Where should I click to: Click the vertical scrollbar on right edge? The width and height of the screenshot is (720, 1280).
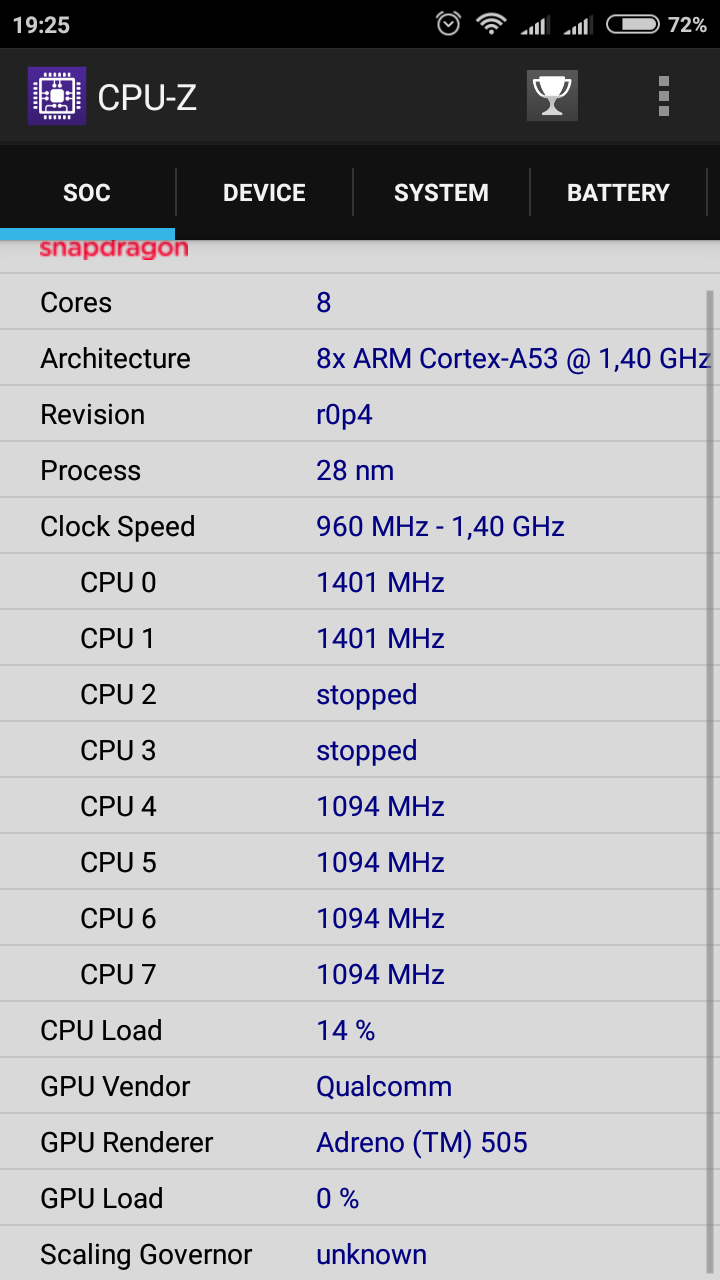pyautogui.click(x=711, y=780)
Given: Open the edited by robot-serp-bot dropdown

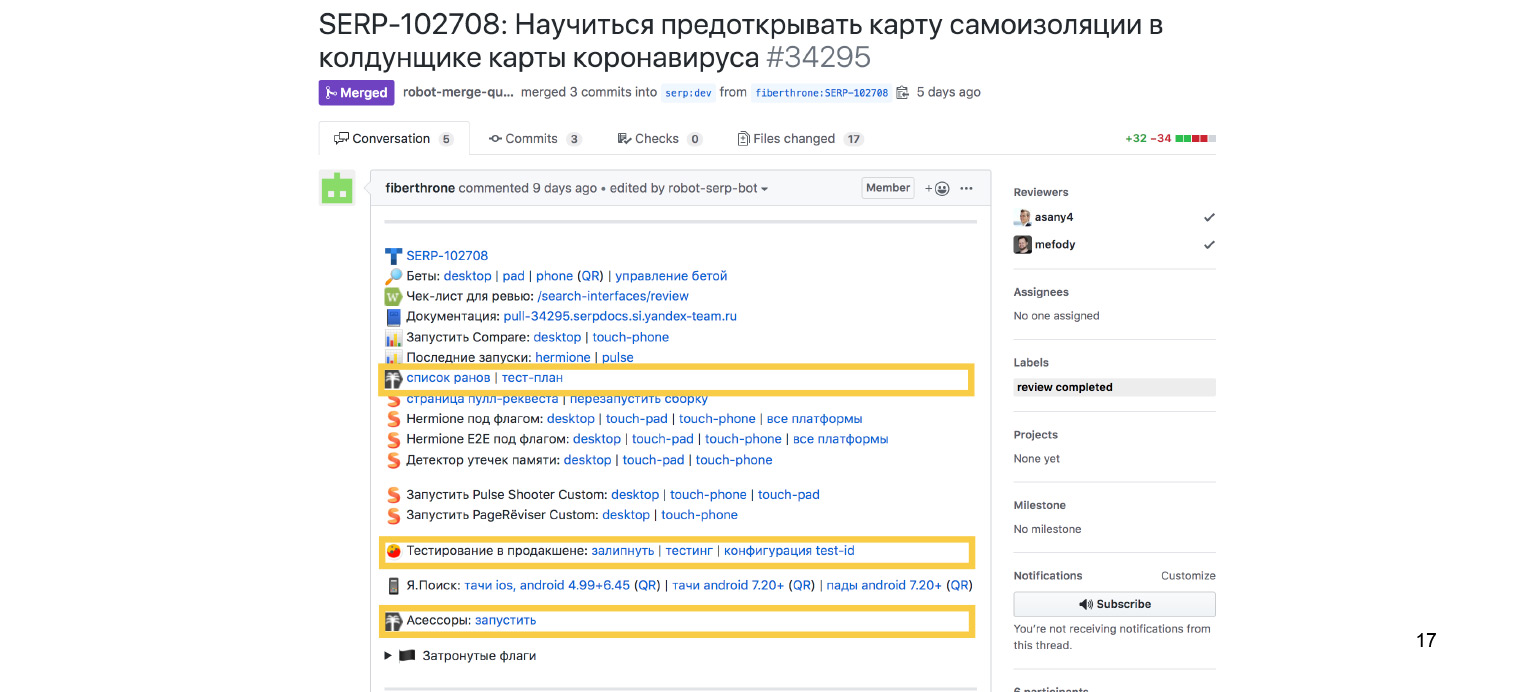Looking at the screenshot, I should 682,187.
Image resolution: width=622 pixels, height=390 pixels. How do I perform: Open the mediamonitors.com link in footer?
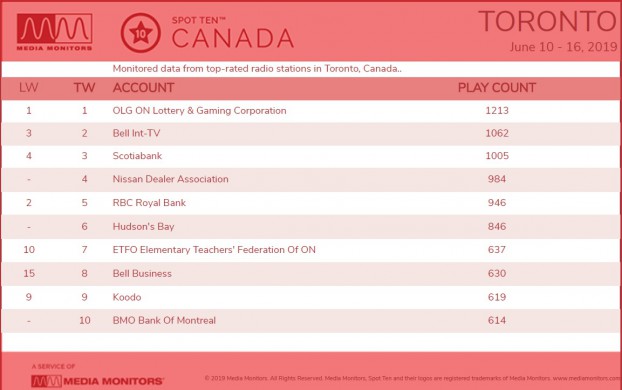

■ Task details ■
From the line containing "Given: Open the" to the end of the listing, restate each line word for word and nothing more; the pictures stay out.

■ Written response ■
Given: Open the edited by robot-serp-bot dropdown

Looking at the screenshot, I should 682,187.
Image resolution: width=622 pixels, height=390 pixels. How do I perform: Open the mediamonitors.com link in footer?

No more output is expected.